### PROBLEM TO WORK ON
Each line of the material that mentions the word "width" is to be copied.

### EXTRACTED MATERIAL

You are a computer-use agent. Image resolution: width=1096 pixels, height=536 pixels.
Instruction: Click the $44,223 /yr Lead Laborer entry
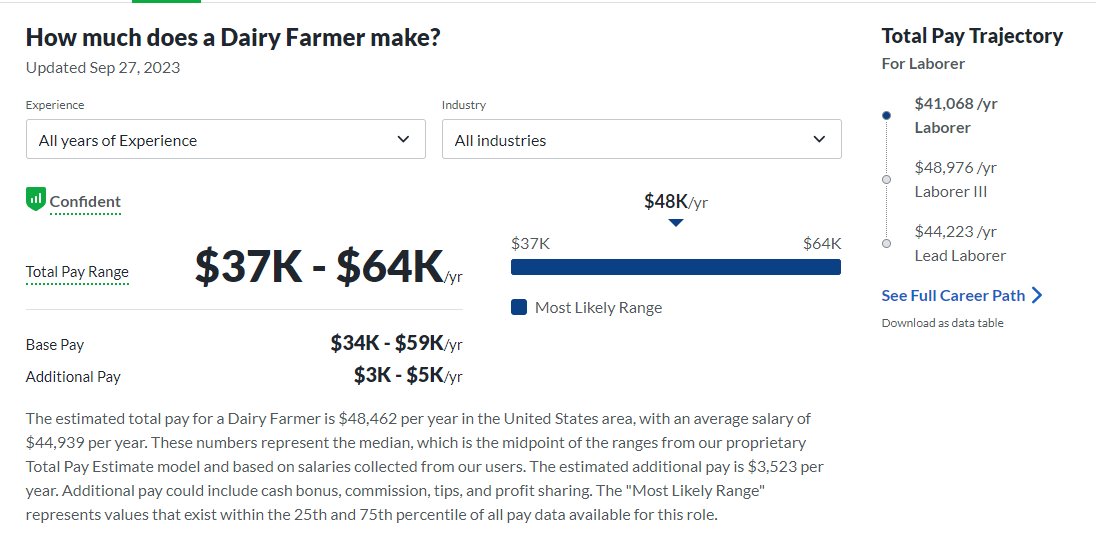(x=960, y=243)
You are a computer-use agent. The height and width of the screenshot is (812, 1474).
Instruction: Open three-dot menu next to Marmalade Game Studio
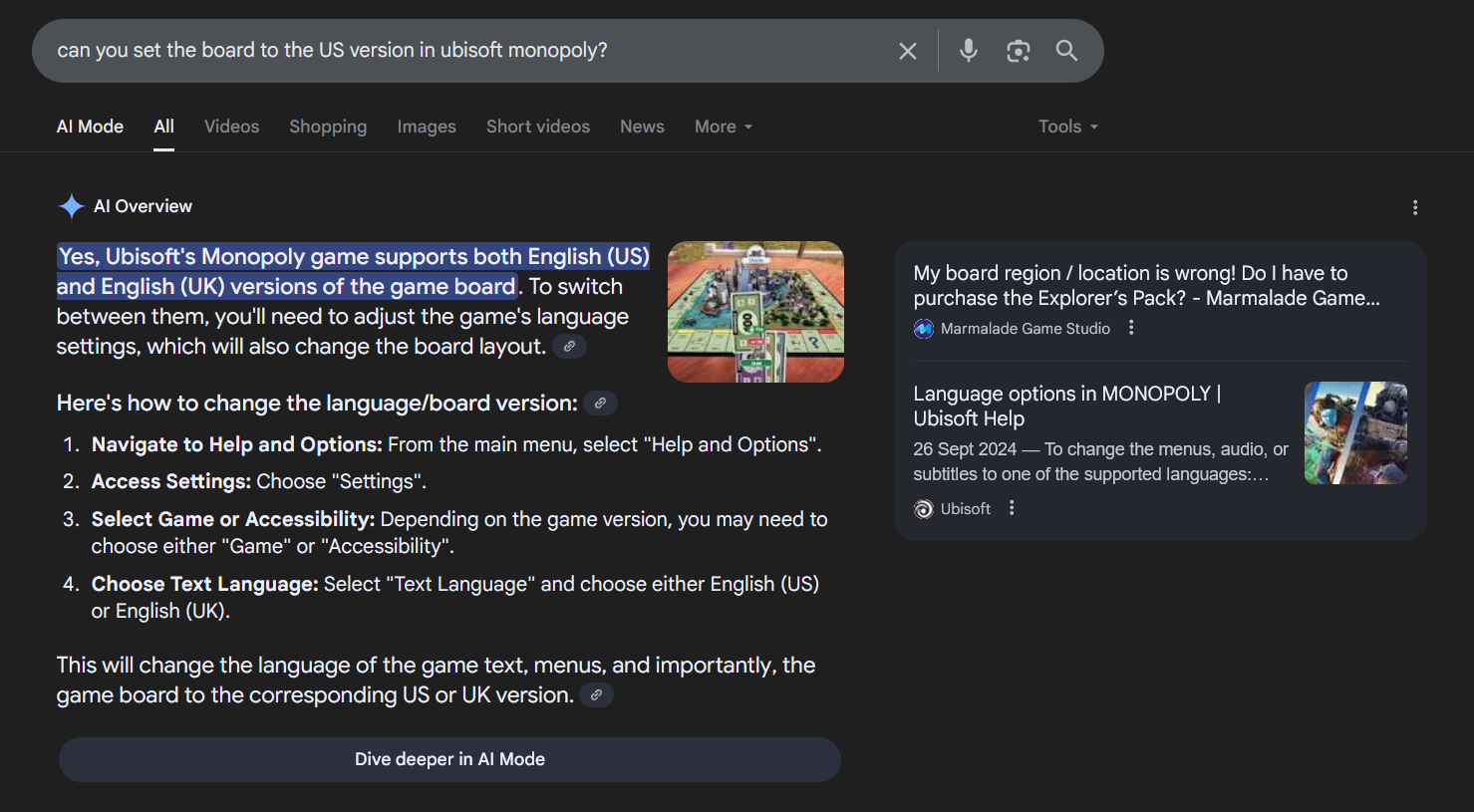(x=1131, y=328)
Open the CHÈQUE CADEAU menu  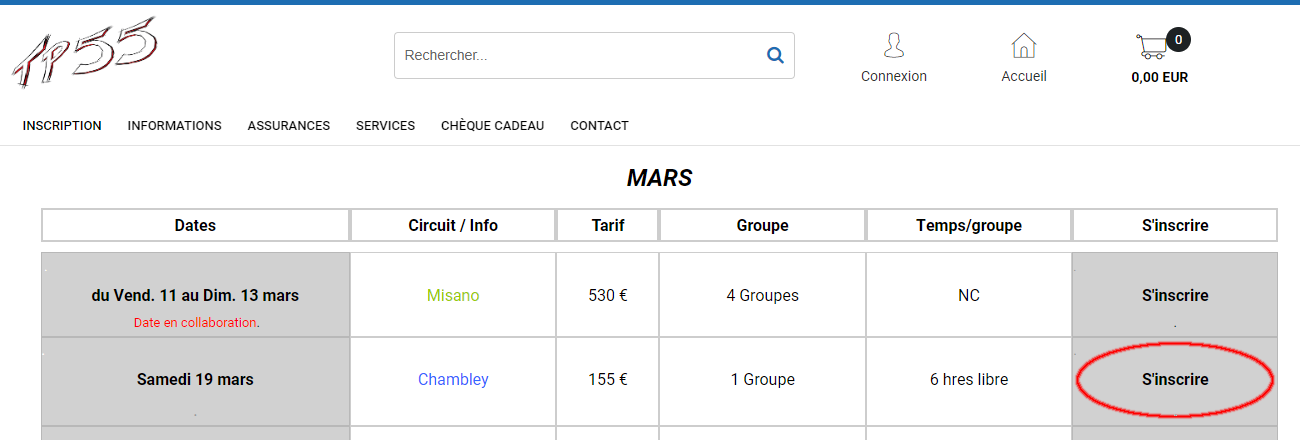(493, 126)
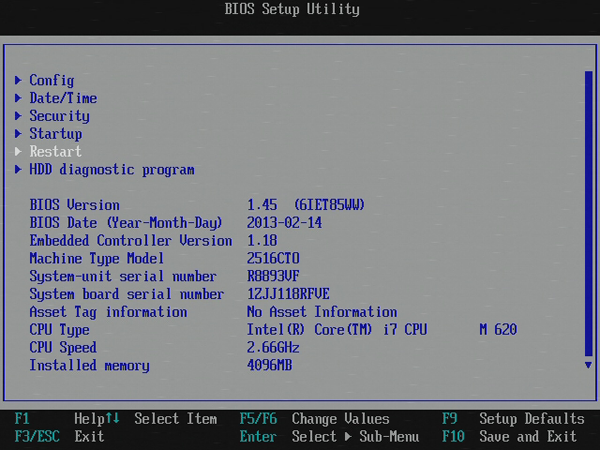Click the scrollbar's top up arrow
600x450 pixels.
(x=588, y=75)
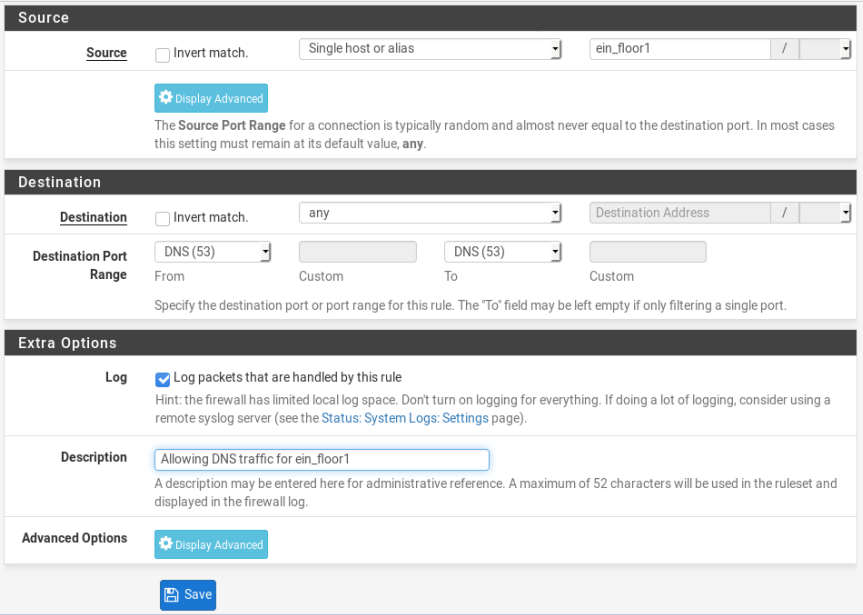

### TASK RESULT
You are a computer-use agent. Image resolution: width=1096 pixels, height=536 pixels.
You are a computer-use agent. The height and width of the screenshot is (812, 1474).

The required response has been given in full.